Player, You Just Don’t Know

The following post was sent to me by my wife, LWStoryteller, after she read my most recent post here, and I thought it deserved posting.  Her story of how she got involved in our hobby is a great one, and I think a lesson or two maybe pulled out of it.

“The first time I played anything D&D related, it was a board game my cousin had invested in and was eager to play.  My brother and I were visiting the summer I turned 12, and we had barely said our hellos before being accosted and dragged into my cousin’s room for an “adventure”, as he put it.  Up to that point the only games I had played were Life, Monopoly, and Scrabble (requiring cold objectivity), or arcade video games (requiring the agile wrists and quick fingers of a well-trained musician). But, my cousin said, this was going to be like a treasure hunt full of magic and make believe.  Unfortunately, my gaming mind seemed hard wired for cold calculation only.  I may have looked like a sweet innocent girl, but I finished the game quickly with a massive fireball that left my cousin and brother in shock in the wake of my destruction.  I win, I thought.  Too easy.

Obviously, I didn’t get it.

Fast forward to my late teens.  I was working in a toy store and living with my best friend and a man-boy who could give Peter Pan a run for his money.  Man-boy and his friends, by then, had been deeply immersed in the universe of RPGs for close to a decade.  As the Wendy to Man-boy’s Peter, I felt obliged at least to try D&D again to see if I could figure out what all the fuss was about.  I explained the brief exposure I had to my cousin’s board game and how I trounced the other players in record time.  My proud and haughty tale was met with shaking heads and face palms from Man-boy’s friends.

“No! That’s not role-playing,” one said.

“This is more like … teamwork, but with swords and spells,” said another.

“Join us!” Man-boy dramatically urged as the others giggled and smirked.  The part of me that had read that D&D was like some sort of Satan-worship was becoming a little incredulous.

Before beginning a true “adventure”, Man-boy explained, I should to take some time to create my character. I was then handed a set of strange-looking dice.  He brought out several books and opened them to pages on everything from elven to dwarven races to scales of intellect and strength to gear and weapons to random rolls on hair and eye color. I found myself sitting for hours engrossed in making character after character and writing out back stories for each one.  Imagining each character like a child of my own creation living a life in another dimension (instead of an empty top hat or plastic car full of pink and blue pegs) had pried open my mind and heart to the idea of roll-playing. I found myself wanting to test out this character to see if her wit and wisdom could overcome those who were stronger or outnumbered her.  I wanted to try another character, whose agility rivaled that of my brother’s comic book heroes, in one-on-one rounds against bad guys.  I wanted to imagine what it would be like to be stronger in body and in mind than I saw myself in real life.  I had not even started a game, and I was hooked by the potential that role-playing had to offer me.

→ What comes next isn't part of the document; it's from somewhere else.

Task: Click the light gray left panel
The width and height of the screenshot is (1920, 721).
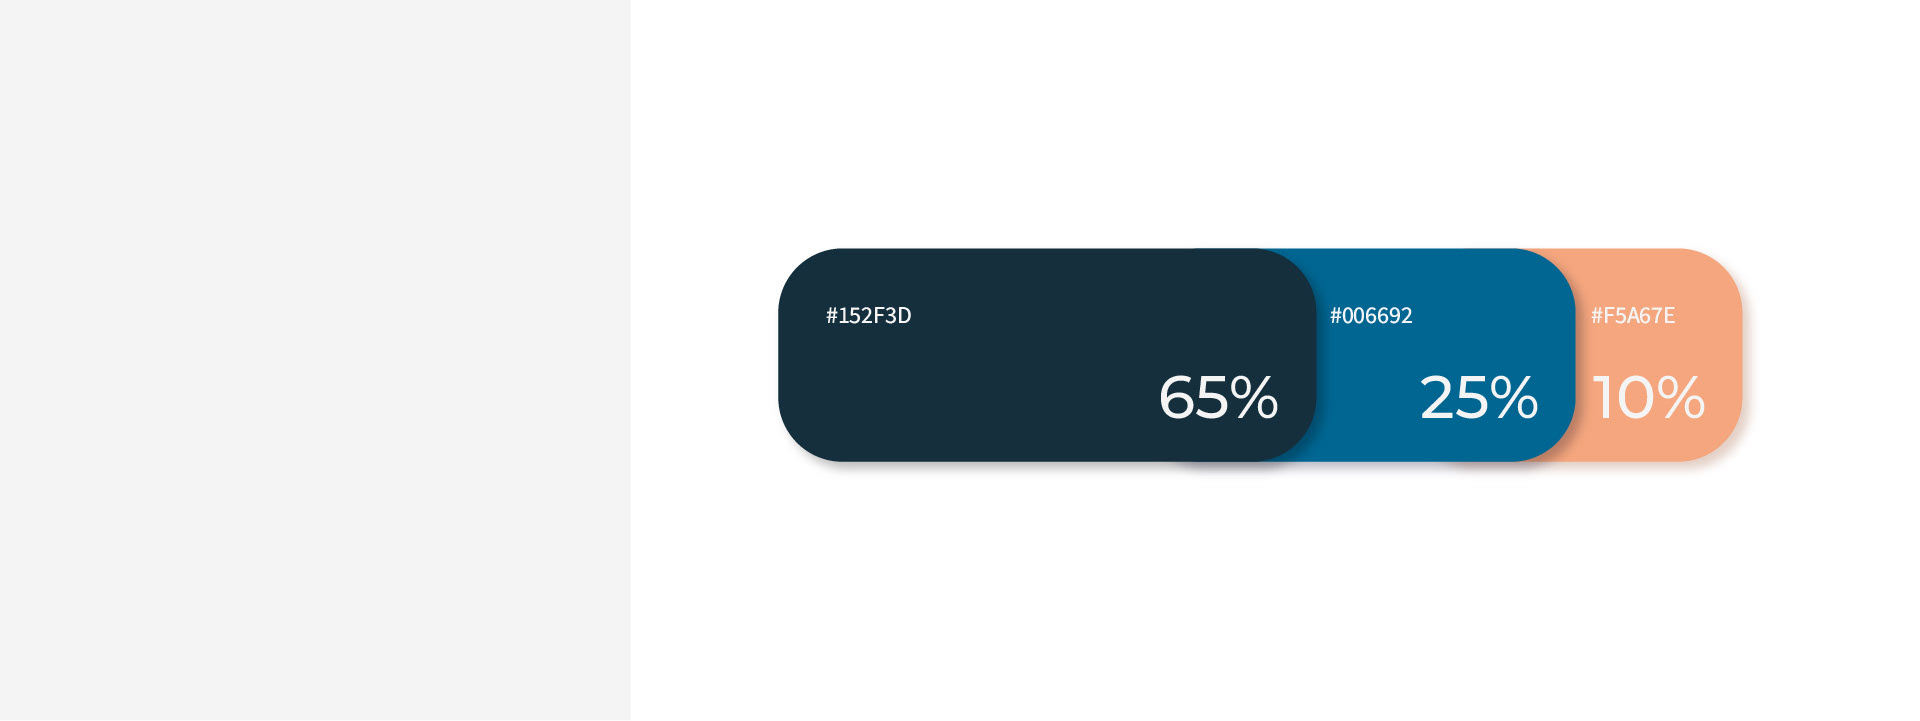Action: click(315, 360)
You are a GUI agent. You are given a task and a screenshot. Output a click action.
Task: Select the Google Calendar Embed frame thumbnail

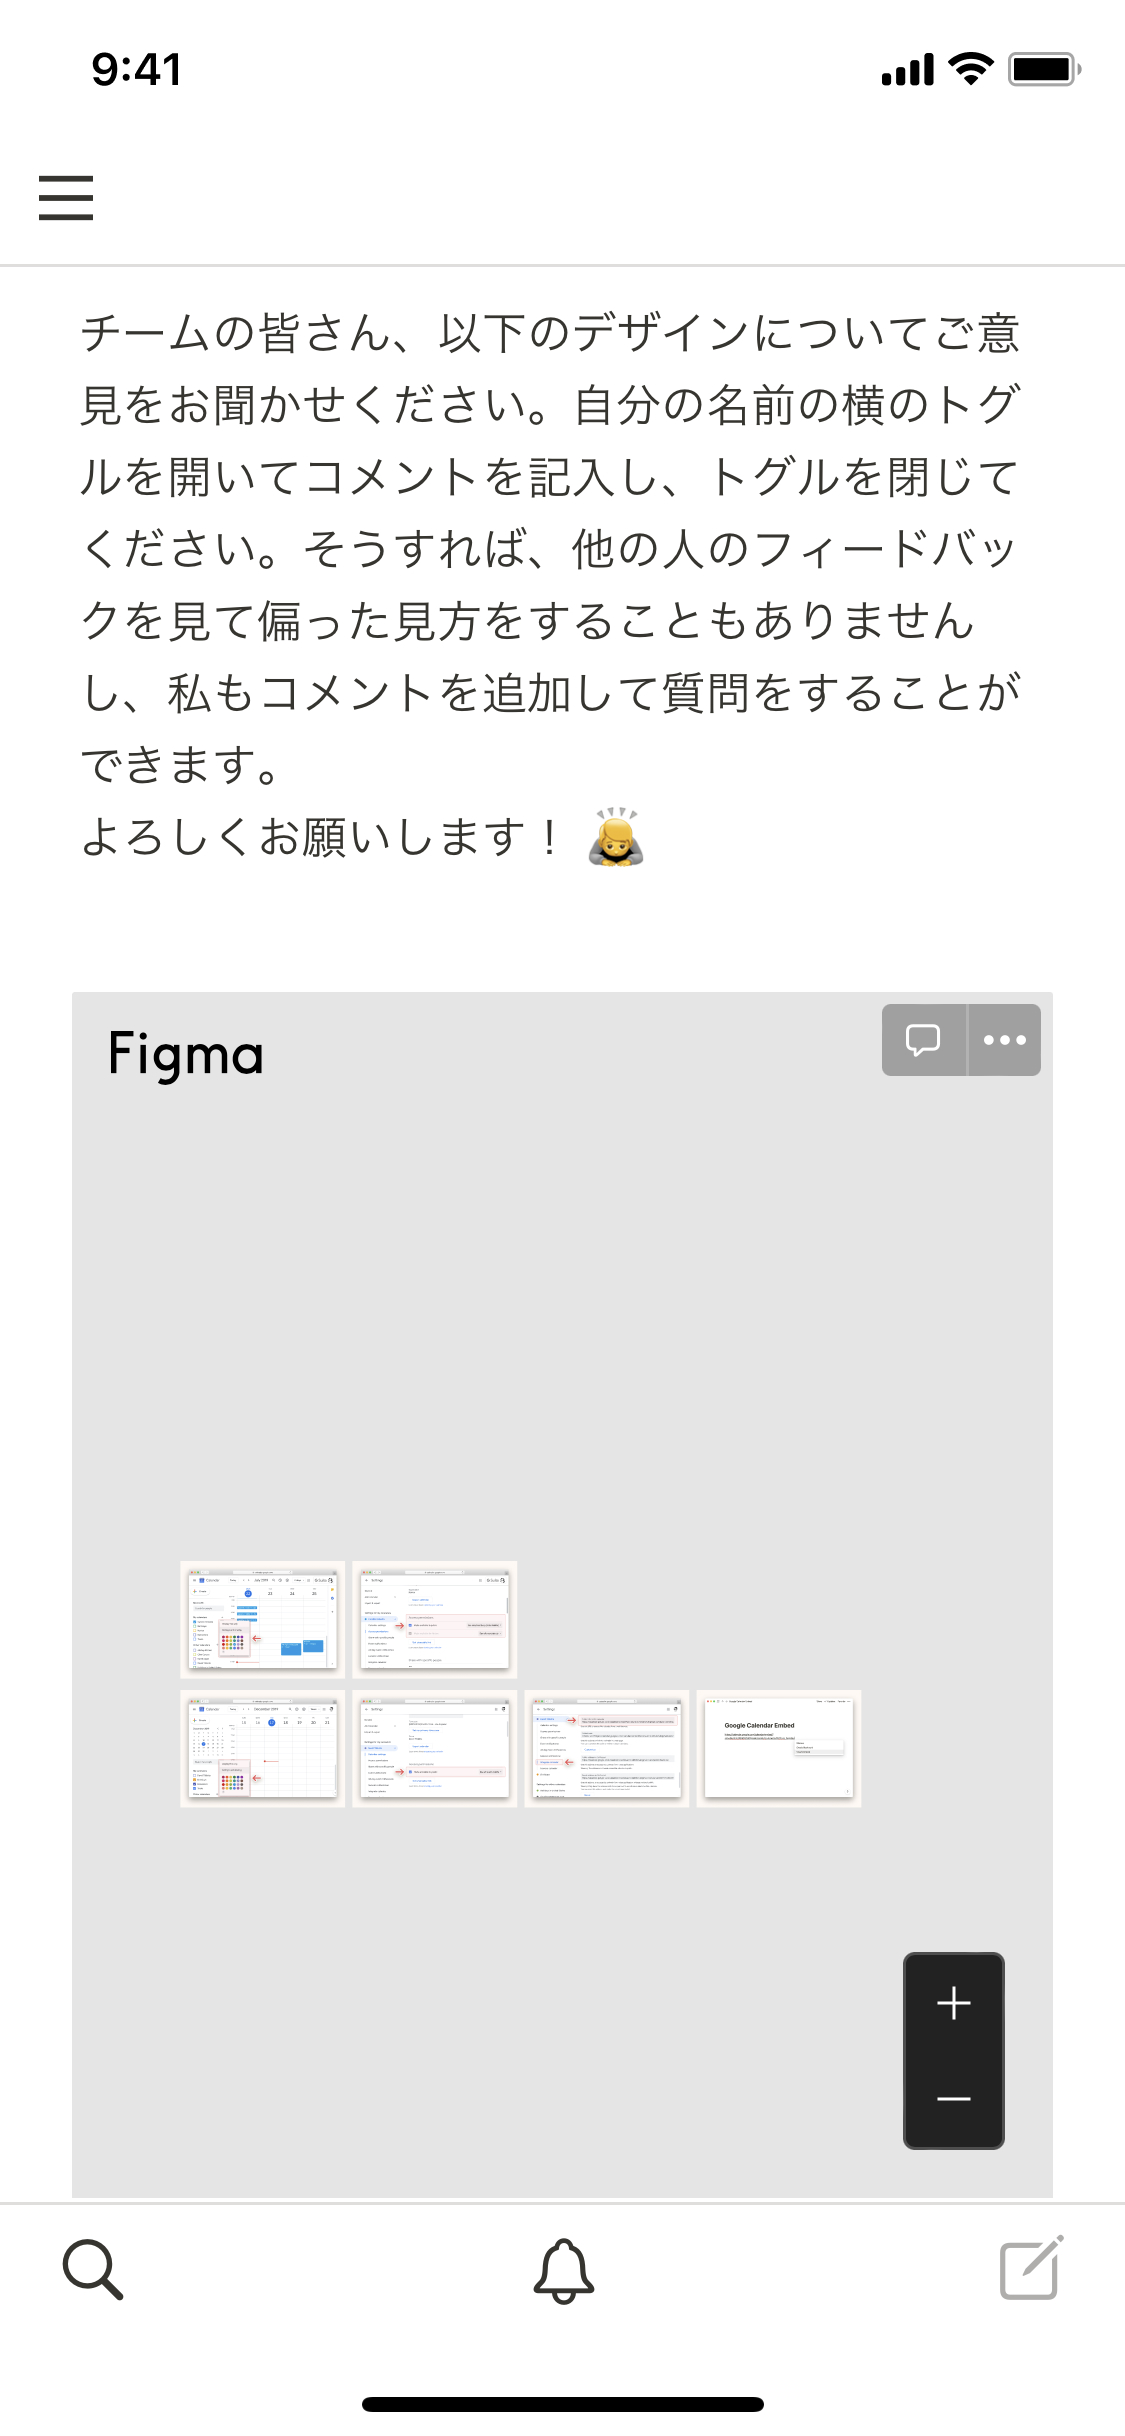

With all the starry-eyed hope of a newly awakened player, though, my visions of trouncing evil at every turn began to waiver as dice role after dice roll left me humbled in the dust.  I grew to realize that RPG characters, like ourselves, must evolve before developing the acclaimed status we often so desire. Like many board games, the gods of fate may deliver blows or bounty in the casting of the die. But unlike video games, your character will not come back to life.  If you are too reckless with her or hold back a roll when her strength is necessary for your band of players to survive, you may find yourself silently mourning and unable to pick up with a newly cast character until next time because, you realize, you cared about that person on paper that you just lost.  You cared about all the things you were able to do as that character. You cared about the shared adventures and stories retold over the years. You cared about pushing out of the mold of self-imposed traits. It wasn’t just the fate of the dice roll that made you care. Nor was it your ability to pick up and role-play just any character like an evening at an improv class. You created a life that you shared with friends.  You became invested in a wider scope of possibility while bravely facing that what is possible is not always what is preferable. And you’d spend years at it.

So, players of other games, beware.  If you come to the tabletop RPGs, don’t expect to walk away unscathed or unaffected at all. Come with your imagination revving.  And remember — these games are not only about winning or the level you reach or knowing the set of moves that will beat the big bad guy at the end of a level every time.  Tabletop RPGs are really adventures.  And these adventures for the TRULY courageous of heart.”